## What this task involves
Please reproduce the records, requests included, from the line containing "This screenshot has height=863, width=1186." down to the line containing "point(86,35)", both inclusive, raising every coordinate in the answers by 73.

(Entries pulled from a collection)
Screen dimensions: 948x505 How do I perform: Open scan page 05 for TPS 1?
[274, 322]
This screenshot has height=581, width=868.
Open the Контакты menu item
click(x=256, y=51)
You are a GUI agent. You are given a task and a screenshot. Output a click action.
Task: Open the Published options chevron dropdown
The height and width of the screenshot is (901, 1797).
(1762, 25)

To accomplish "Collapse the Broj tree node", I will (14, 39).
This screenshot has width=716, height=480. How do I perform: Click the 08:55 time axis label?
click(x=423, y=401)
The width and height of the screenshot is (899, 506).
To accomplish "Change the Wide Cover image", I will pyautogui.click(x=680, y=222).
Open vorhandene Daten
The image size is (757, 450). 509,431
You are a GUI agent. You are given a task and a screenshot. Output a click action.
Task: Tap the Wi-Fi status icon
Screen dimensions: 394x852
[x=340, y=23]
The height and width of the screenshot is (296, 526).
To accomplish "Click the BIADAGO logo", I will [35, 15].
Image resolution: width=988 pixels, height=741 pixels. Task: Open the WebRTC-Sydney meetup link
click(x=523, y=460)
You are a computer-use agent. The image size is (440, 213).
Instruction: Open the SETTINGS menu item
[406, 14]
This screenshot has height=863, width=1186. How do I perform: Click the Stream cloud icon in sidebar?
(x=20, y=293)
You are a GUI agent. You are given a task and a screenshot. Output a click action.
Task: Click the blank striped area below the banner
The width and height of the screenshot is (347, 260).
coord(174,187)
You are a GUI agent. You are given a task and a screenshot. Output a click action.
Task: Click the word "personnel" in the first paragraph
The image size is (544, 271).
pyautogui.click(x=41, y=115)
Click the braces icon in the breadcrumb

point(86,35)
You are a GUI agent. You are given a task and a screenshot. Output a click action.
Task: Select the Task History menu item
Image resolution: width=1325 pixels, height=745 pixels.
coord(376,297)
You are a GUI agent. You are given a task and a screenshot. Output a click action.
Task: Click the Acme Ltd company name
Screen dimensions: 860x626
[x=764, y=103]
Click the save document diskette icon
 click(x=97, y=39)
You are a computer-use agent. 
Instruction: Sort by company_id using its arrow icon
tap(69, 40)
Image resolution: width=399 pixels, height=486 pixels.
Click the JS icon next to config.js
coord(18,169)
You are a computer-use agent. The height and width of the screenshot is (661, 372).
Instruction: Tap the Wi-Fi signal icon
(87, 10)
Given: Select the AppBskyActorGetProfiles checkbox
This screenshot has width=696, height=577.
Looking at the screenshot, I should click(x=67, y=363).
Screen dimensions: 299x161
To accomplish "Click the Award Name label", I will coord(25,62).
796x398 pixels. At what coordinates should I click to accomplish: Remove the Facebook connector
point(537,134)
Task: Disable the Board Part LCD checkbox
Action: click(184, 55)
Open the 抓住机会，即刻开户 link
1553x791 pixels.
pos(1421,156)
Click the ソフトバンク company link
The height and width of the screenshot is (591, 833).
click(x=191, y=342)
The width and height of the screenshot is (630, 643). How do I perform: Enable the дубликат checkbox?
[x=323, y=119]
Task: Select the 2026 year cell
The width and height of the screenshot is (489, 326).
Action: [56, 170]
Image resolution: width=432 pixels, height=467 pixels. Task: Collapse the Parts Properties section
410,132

## Worked answer
This screenshot has height=863, width=1186. How do I perform: Click the Stream cloud icon in sidebar?
(x=93, y=366)
You are a GUI agent. You are given a task and a screenshot. Output a click action.
Task: Click the blank striped area below the banner
The width and height of the screenshot is (347, 260).
coord(247,260)
You are a GUI agent. You are given a task and a screenshot. Output a click action.
Task: Click the word "personnel" in the first paragraph
The image size is (544, 271).
pyautogui.click(x=114, y=188)
Click the braces icon in the breadcrumb

point(159,108)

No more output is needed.